If you wish to learn about the Great Northern War in more detail, check this simple and straight-to-the-point video:
The Great Northern War lasted 21 years, but Peter finally got what he wanted: access to the Baltic Sea. In 1703, on the shores of the river Neva, Peter laid the foundations for the Fortress of Peter and Paul, which grew to become Saint Petersburg, Russia’s capital until 1917. Russians weren’t much enthusiastic about living in a desolate marsh, where their houses flooded frequently. But Peter was adamant.

#5 Negative facts about Peter
Although the Tsar was credited with launching Russia into modernisation and turning the country into a dominant European power, he wasn’t a ruler lacking shortcomings. He was prone to outbursts of anger, disciplining servants and aristocrats alike with his cane. Once, Peter caned his chef, who served him a cheese smaller than the one he had measured, and commanded to be stored for him the night before. Probably Peter wouldn’t have caned the poor chef if his broccoli had diminished.
Peter enjoyed working ivory and wood with his lathe, and traditional team sports, like torture. He personally knouted and beheaded some of the Streltsy, the former Tsar’s bodyguards, for a failed insurrection, and had their corpses hung in Sofia’s windows, to deter any attempt to reinstate her to the throne.
In 1718 he had his son and heir, the Tsarevich Alexei, whipped after the latter had fled Russia but was coerced to return. Interrogated by Peter, Alexis admitted that he would have joined a theoretical rebellion against his father, and wished for his death. It was evidence enough. Alexis was sentenced to be executed but died beforehand, as a result of the wounds sustained during the flogging.

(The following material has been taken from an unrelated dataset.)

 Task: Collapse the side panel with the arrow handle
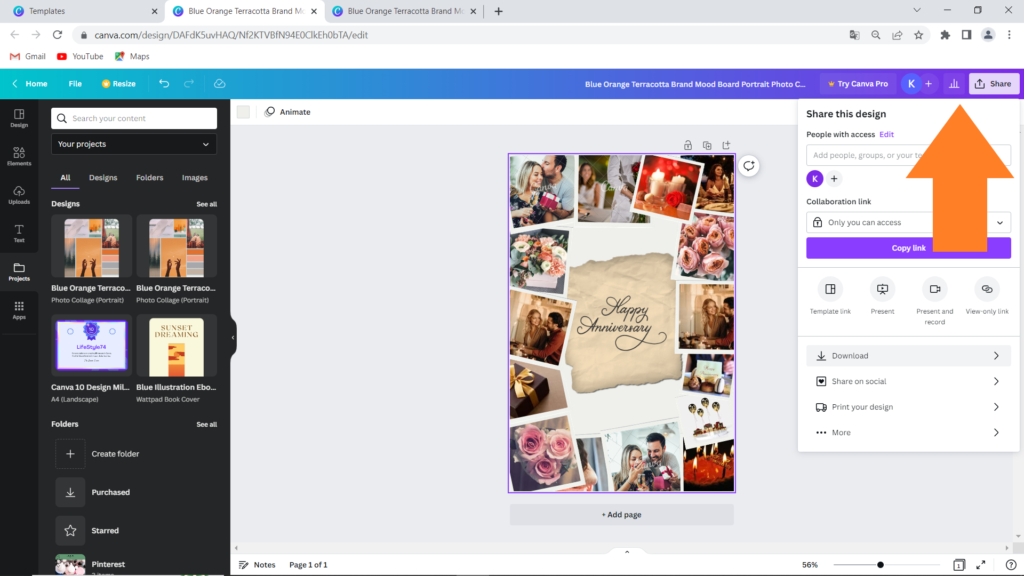click(233, 337)
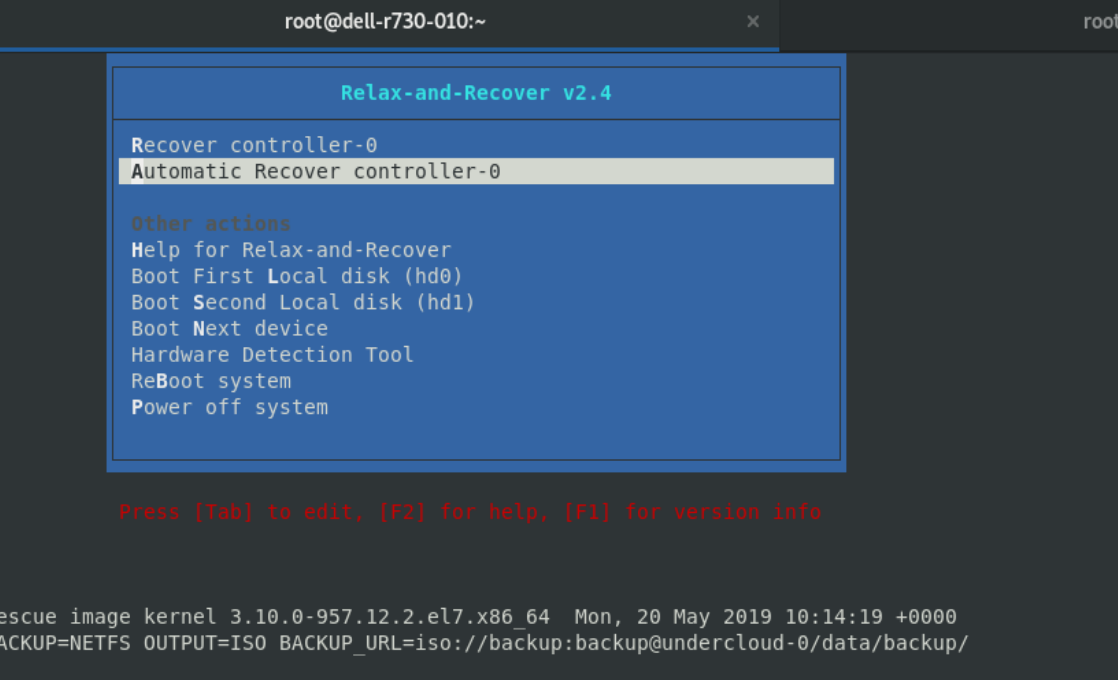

With his second wife Catherine, Peter had several children, but only Anne and the future empress, Elizabeth, survived to adulthood.
#6 Westernization and the beard tax
Peter was obsessed with learning how things worked, unlike most of us, who are only genuinely interested when our TVs and smartphones jam. While travelling abroad, he insisted on measuring fortresses and bridges himself, even at midnight. He regarded his subjects as unruly children, and attempted to Westernize them, forcing them to wear western clothes, learn foreign languages, travel abroad, and shave their beards, a true sacrifice and sacrilege for the Russians of that time.

Russians were proud of their messy, bushy beards, which kept them warm during winter, and proved their Russian manliness. To their despair, Peter always carried a razor, and left his subjects’ faces smoother than baby’s buttocks, should they dare to visit Peter unshaven. Luckily for the hipsters of that time, a special tax could be paid to retain the bushy beard.

Peter distasted ceremonies, and loved mocking the ritual-addicted clergymen. Alongside a company known as the Drunken Synod, escorted by dwarves and led by a mock-pope, they would dress like priests or stand half-naked. They rode Moscow with sledges, pulled by boars, donkeys, and even bears. The Orthodox Church wasn’t much concerned about the bear’s wellbeing, but viewed Peter as the Antichrist.
#7 Succession. The wife of Peter the Great
Years of heavy drinking, the tolls of war, and wrestling the stubborn Russian folk―who often fled to Siberia rather than face Peter’s crushing taxes―led to a decline in the Emperor’s health. Peter’s bladder was failing, and in 1725, after wading into freezing waters to rescue a squad of stranded soldiers, his condition quickly deteriorated. He died on 8th February 1725. Catherine, who had been crowned co-empress a year earlier, succeeded his husband as Catherine the first of Russia.

Some worshiped Peter as the founder of the Russian Empire and greatest Russian of all time, while others accused him of replacing the Russian culture in favour of the Western ways. Peter’s legacy is wide and controversial, but the best summary perhaps, is from Robert K. Massie: “Peter was a force of nature, and perhaps for this reason, no final judgment will ever be delivered. How does one judge the endless roll of the ocean or the mighty power of the whirlwind?”